After completing a Bachelor’s, Honours, and Doctoral degree at The University of Queensland, I decided it was time for a change of scenery. I accepted a position at the Medical Research Council Toxicology Unit which, at the time, was in Leicester in the United Kingdom. This was a fantastic opportunity to learn about the physiological and pathological aspects of nitric oxide, a signalling molecule found in the brain, and how this changed during the development of neurodegenerative prion disease. I was able to work with multiple animal models including drosophila and learn new skills in microscopy and biometal analysis that all together sparked my interest in neurodegenerative research.

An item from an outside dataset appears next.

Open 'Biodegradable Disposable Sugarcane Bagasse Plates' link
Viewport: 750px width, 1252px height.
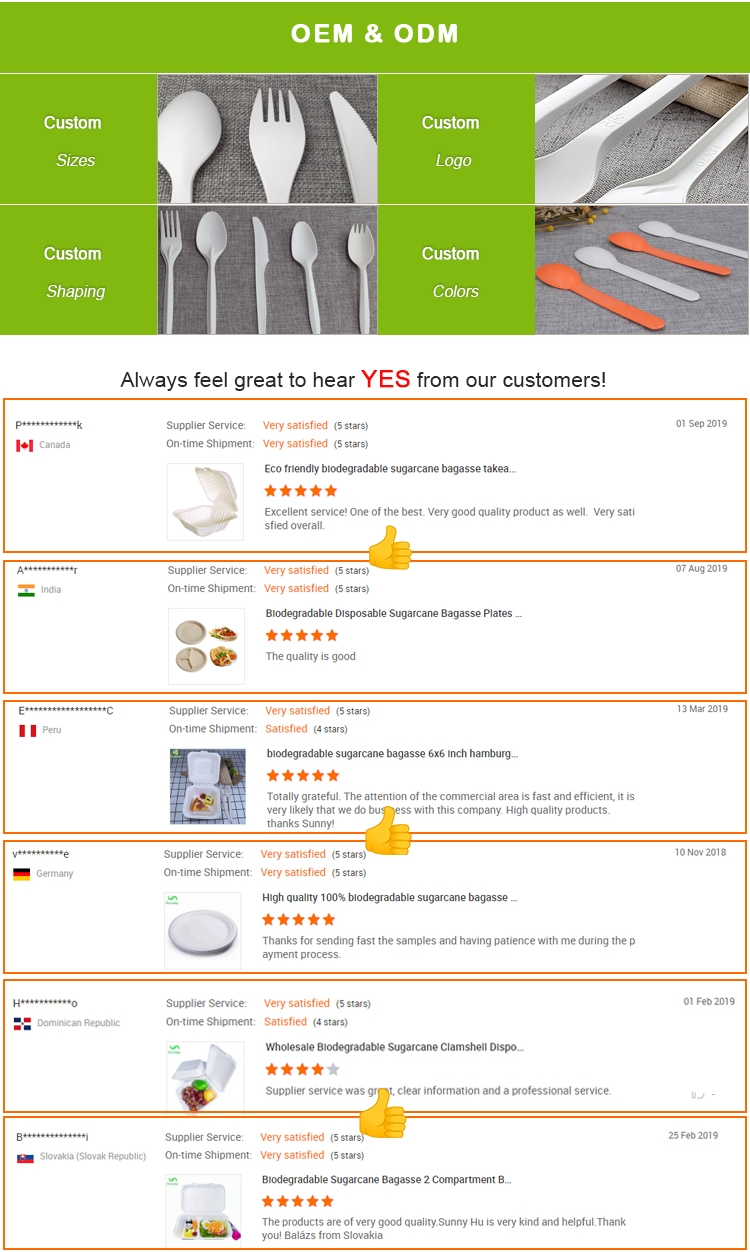pos(393,614)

When I returned to Australia, I joined La Trobe University in Melbourne to study neuroinflammatory processes in a range of neurodegenerative diseases. A large part of this involved extracellular vesicles (EVs) which are small packets of information released by cells to communicate with their surroundings. I used the EVs released from microglia, the resident immune cells of the CNS, to identify changes in nitric oxide signalling occurring during an inflammatory challenge. This gave us excellent insights into the proteins that are involved in neuroinflammatory modulation occurring via EVs.
Joining the Clear Vision Research group, I’ll be applying these skills to the study of neuroinflammatory communication during neurodegeneration where we’ll seek to answer some of the fundamental questions that have so far remained elusive.